Its success led many to believe that Congress was not going to return to power any time soon. The resulting frustration in the Congress led to a complete change in its parliamentary behaviour. One has merely to look at the record of the thirteenth Lok Sabha to realise how often the Congress resorted to disruption and how flimsy were the grounds of those disruptions. Let me chronicle a few just to set the record straight and refresh the memory of the defenders of the faith. 

If frequent adjournment of the Lok Sabha due to interruptions and disorderly scenes resulted in the loss of time of 10.66% during the Twelfth Lok Sabha, it increased to 19% during the Thirteenth Lok Sabha. 

In February 2000, a circular issued by the Gujarat government, allowing its employees to take part in the activities of the RSS paralysed the business of Lok Sabha for at least 10 days.
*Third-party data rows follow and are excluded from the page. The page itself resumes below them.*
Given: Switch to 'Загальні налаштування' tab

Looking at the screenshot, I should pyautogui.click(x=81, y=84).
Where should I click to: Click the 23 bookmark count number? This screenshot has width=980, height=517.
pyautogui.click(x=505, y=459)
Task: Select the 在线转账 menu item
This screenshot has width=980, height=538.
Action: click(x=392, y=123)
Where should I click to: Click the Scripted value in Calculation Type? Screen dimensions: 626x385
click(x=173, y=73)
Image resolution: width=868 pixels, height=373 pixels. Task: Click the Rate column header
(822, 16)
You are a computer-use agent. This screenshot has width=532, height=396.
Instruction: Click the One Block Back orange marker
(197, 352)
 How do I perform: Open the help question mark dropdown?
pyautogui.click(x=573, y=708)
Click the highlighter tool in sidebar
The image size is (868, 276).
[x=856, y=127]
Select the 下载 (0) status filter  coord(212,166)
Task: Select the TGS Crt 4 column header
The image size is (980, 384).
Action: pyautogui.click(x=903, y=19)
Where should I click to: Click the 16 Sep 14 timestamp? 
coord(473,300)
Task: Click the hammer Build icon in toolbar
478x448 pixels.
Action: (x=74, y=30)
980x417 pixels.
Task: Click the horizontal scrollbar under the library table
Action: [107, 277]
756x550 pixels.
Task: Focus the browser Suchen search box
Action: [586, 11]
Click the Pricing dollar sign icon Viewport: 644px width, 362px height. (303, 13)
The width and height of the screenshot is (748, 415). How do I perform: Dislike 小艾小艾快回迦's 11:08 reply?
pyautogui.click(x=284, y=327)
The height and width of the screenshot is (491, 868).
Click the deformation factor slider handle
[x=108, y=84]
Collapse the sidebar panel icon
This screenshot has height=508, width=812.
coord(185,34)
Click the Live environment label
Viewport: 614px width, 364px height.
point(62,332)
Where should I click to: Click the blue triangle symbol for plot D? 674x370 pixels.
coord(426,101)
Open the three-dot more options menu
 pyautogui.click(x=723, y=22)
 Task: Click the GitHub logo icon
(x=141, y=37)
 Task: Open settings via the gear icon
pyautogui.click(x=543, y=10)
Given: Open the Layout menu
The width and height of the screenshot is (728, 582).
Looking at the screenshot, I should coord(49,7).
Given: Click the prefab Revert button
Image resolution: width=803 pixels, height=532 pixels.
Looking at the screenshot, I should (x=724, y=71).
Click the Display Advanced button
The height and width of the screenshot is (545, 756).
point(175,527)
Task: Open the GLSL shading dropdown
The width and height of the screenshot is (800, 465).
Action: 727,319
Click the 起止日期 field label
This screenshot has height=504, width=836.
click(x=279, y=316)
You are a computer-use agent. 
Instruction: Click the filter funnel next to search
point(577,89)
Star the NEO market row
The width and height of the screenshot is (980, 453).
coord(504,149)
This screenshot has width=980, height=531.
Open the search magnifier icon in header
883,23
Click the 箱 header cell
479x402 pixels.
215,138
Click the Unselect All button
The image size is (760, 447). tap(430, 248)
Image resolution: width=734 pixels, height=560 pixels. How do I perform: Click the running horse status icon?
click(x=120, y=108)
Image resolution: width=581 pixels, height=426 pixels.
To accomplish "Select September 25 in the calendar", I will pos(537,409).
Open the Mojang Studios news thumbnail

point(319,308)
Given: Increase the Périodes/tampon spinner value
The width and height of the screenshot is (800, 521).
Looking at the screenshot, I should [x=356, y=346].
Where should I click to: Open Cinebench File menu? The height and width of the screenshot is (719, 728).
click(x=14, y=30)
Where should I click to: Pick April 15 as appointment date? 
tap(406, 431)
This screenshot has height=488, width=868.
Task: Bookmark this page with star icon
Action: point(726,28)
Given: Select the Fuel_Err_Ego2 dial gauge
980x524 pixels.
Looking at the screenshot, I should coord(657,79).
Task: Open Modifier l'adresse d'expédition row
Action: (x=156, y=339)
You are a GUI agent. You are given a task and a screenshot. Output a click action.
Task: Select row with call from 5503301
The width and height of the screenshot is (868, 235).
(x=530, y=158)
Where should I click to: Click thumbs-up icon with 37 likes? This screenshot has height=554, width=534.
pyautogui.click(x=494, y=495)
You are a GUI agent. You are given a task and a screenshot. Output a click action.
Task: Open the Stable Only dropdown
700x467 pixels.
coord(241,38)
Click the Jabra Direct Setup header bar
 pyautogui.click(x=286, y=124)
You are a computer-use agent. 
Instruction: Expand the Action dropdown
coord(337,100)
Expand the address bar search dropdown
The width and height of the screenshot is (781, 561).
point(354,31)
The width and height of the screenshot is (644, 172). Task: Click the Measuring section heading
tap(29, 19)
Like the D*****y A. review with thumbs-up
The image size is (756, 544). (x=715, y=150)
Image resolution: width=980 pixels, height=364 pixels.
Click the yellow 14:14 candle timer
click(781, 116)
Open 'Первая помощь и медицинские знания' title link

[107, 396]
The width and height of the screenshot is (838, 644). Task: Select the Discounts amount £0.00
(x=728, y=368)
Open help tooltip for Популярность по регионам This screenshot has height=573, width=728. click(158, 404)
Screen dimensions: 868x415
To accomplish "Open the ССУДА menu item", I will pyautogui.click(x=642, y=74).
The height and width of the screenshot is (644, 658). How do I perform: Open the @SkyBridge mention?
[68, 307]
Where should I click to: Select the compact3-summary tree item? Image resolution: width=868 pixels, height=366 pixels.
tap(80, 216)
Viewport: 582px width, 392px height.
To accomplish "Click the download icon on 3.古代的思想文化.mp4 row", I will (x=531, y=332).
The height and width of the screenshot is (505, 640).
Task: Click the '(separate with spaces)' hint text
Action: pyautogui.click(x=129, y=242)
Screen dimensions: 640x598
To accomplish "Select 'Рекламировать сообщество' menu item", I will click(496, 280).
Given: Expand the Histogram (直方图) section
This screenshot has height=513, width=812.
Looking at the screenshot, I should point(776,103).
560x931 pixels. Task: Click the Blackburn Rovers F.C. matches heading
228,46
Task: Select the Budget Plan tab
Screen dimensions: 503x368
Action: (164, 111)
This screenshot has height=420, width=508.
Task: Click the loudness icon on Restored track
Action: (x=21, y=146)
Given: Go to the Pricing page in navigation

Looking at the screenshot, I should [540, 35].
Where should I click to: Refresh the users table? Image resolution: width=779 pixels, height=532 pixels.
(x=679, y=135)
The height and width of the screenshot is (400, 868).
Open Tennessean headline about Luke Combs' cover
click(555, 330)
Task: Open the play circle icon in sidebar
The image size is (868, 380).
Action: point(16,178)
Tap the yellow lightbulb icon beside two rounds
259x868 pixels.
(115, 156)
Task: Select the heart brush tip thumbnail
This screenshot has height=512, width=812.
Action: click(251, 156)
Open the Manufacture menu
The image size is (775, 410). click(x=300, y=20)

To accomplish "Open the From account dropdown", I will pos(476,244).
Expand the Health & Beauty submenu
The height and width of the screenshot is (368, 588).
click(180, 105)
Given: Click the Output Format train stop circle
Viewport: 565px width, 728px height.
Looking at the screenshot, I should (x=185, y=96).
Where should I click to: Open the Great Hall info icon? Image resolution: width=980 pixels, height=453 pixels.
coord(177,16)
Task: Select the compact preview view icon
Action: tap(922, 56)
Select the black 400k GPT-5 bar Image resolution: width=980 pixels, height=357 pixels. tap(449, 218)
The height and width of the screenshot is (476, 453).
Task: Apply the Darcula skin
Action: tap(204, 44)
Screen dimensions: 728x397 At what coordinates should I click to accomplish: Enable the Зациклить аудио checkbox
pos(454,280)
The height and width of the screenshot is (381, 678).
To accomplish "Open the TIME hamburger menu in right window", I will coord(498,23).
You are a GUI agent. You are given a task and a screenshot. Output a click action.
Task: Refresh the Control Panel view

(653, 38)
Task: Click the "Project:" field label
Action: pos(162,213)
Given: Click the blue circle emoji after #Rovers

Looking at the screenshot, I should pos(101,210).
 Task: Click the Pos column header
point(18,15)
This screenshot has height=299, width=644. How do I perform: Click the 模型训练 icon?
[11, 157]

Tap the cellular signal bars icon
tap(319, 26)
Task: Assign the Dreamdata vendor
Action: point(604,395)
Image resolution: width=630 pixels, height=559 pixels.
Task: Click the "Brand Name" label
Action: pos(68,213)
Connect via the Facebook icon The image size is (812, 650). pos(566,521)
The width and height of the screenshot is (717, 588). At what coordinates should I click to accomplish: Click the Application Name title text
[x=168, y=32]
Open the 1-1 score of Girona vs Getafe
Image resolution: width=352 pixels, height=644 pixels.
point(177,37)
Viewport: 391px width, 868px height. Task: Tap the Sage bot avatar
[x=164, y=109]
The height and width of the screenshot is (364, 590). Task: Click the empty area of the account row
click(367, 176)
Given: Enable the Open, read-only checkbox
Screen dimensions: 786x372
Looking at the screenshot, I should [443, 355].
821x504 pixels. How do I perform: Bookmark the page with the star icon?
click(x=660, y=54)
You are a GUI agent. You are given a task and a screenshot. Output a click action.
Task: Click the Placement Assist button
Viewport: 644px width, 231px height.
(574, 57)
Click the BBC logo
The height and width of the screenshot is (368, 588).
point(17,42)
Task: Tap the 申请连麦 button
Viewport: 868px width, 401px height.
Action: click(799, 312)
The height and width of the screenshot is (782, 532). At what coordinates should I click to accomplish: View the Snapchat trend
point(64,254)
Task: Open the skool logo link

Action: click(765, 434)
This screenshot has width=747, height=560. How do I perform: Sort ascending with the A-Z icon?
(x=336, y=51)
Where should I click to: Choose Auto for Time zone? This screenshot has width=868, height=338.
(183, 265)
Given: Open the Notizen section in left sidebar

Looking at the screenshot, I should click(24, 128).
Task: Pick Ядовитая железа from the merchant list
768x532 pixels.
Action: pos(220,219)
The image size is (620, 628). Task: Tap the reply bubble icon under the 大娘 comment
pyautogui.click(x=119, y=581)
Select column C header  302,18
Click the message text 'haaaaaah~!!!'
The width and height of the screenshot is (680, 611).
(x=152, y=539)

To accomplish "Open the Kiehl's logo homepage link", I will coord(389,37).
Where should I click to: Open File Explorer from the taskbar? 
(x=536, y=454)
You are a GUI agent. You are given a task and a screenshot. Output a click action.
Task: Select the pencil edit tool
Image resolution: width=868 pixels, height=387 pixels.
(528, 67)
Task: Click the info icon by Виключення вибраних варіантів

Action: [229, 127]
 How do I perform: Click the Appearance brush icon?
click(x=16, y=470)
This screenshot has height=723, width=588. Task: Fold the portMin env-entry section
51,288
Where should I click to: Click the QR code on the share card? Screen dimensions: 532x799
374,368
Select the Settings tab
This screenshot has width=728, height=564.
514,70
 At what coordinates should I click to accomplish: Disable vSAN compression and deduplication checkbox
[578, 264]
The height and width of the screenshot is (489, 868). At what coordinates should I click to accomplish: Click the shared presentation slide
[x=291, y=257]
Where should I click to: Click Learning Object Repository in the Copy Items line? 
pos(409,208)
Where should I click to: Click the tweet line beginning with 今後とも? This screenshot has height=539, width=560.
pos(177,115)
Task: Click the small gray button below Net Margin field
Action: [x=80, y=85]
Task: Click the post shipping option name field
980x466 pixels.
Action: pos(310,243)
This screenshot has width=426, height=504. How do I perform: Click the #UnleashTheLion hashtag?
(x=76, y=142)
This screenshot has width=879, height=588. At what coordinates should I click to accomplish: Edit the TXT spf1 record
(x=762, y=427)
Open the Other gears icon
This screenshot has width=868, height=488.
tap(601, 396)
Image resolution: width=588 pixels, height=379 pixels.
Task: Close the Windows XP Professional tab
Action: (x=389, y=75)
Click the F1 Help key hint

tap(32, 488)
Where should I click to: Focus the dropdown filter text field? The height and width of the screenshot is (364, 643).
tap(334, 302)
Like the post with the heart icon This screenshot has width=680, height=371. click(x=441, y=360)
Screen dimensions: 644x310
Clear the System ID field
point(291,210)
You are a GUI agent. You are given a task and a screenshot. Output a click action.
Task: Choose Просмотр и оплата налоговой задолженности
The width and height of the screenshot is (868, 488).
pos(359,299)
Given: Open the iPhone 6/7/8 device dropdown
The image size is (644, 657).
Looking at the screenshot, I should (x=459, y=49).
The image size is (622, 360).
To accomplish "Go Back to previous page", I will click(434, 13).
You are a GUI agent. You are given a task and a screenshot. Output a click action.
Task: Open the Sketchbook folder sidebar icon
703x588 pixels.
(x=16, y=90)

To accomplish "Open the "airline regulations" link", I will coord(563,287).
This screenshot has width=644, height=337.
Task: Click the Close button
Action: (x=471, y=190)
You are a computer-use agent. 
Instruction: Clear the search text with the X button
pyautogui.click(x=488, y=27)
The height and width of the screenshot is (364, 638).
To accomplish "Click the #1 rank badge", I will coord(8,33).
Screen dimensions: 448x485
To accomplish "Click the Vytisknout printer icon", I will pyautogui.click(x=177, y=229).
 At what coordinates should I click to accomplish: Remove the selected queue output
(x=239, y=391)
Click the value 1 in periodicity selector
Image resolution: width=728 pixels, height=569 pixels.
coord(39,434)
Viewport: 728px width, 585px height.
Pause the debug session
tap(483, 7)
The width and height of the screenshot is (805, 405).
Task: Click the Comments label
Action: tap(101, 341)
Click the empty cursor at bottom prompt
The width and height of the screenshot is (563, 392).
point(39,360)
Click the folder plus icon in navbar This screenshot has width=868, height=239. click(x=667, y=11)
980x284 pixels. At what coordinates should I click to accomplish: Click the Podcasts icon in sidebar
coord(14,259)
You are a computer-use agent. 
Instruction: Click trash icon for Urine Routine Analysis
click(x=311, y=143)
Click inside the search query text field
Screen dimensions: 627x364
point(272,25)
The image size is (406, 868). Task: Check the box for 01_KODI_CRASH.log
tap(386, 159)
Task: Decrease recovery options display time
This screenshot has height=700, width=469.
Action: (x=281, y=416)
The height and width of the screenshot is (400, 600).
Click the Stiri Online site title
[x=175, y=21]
In December 2000, the House was paralysed once again for eight days when CBI filed a chargesheet against three Union ministers in the Babri Masjid case. 

A major part of the budget session of 2001 was lost because of the Tehelka sting operation. The same thing happened when the Comptroller and Auditor-General report on the purchase of coffins for the armed forces was presented to Parliament. Parliament was disrupted and George Fernandes was boycotted by the Congress in Parliament. He was described as a Kafan Chor. 

When the US forces invaded Iraq in early 2003, despite the fact that the prime minister himself made a statement expressing strong opposition to any military action in Iraq, the Congress insisted on Parliament passing a resolution condemning the US action. They disrupted the proceedings of Parliament again for many days until finally the great democrat Shri Atal Bihari Vajpayee instructed us to work out a compromise which we did. 

Only then was Parliament allowed to function. Compare Sonia Gandhi's belligerence today to the statesmanship of Vajpayee then. The examples of unprecedented corruption in recent years have been brought in the public domain by none other than a constitutional body like CAG. This has made the prime minister depart from established practice and make a statement in Parliament on August 27, 2012, criticising CAG. An extraordinary statement indeed by a person who has spent all his life as an economic administrator and should know more than anyone else about the role and responsibility of CAG. 

The defenders of the faith are quiet on this point. They never tire of reminding us that according to our parliamentary procedure reports of CAG are automatically referred to the PAC and are examined by the PAC. This is absolutely correct. So, the report of the CAG on the 2G scam came to the PAC. Indeed, this was exactly the argument given by the government to reject our demand for a JPC.